Saved data entries
-------
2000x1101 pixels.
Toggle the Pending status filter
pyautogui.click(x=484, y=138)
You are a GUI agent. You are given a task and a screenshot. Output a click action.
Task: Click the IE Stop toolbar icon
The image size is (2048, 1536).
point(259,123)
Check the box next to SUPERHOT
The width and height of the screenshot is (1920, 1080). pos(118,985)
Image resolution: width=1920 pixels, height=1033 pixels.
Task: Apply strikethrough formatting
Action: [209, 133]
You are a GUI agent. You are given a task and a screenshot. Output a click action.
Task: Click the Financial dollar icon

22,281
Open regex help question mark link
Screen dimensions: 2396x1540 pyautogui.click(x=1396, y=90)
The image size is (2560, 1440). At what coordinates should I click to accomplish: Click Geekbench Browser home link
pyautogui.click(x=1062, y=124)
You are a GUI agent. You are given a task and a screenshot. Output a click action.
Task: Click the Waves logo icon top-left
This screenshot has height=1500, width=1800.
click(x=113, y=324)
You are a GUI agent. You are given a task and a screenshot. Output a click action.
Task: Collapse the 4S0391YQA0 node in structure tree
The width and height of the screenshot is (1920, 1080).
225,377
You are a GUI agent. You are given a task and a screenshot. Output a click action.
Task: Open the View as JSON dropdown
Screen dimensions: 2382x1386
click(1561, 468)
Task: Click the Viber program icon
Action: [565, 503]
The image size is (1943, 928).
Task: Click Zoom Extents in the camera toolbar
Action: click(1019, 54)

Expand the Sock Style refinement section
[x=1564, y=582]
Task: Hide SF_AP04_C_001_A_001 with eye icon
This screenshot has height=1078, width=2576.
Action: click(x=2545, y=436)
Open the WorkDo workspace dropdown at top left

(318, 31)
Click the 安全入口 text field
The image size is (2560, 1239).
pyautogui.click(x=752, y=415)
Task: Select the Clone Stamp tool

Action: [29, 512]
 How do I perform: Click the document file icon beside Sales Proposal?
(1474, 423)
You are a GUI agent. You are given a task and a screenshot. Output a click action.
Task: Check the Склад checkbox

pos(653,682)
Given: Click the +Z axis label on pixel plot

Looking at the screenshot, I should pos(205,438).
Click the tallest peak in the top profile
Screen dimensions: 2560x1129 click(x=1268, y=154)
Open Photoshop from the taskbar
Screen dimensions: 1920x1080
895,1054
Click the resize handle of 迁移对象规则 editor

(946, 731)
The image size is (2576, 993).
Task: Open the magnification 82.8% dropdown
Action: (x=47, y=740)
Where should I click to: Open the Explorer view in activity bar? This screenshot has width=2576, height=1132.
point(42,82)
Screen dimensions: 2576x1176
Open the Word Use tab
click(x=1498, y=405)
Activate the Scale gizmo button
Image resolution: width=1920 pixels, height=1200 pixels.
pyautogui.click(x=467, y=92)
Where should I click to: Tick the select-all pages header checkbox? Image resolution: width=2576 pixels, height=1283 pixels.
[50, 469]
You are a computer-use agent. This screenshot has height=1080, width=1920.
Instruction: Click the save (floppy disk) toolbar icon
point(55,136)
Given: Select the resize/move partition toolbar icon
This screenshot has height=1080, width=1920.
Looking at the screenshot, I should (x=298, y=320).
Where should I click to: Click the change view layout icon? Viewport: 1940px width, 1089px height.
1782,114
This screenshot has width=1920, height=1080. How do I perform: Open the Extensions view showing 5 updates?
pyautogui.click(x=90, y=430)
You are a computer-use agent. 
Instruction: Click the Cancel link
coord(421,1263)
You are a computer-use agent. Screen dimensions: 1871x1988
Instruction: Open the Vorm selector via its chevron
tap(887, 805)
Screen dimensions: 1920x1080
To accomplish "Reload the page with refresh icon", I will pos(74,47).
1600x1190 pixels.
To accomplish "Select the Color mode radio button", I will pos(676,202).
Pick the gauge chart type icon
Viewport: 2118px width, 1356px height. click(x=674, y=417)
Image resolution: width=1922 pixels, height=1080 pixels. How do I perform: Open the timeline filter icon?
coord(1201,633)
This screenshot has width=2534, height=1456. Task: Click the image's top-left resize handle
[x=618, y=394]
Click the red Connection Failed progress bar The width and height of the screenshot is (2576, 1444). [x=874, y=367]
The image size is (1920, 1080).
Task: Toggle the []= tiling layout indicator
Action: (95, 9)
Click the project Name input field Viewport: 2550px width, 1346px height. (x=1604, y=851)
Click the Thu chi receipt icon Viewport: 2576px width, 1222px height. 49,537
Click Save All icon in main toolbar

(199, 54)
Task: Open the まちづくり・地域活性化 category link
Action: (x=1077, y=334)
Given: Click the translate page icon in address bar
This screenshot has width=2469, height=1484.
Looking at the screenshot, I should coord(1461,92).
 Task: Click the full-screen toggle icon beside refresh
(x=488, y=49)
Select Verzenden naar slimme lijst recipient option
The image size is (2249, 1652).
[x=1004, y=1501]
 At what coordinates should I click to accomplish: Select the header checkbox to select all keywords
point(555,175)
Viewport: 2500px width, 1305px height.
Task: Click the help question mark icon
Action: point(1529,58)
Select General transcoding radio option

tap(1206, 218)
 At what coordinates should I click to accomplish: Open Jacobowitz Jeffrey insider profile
-------
◆ Your task ◆
Return every line from the entries above that contains the word "with".

◆ Answer for this exercise ◆
Task: Hide SF_AP04_C_001_A_001 with eye icon
To accomplish "Reload the page with refresh icon", I will pos(74,47).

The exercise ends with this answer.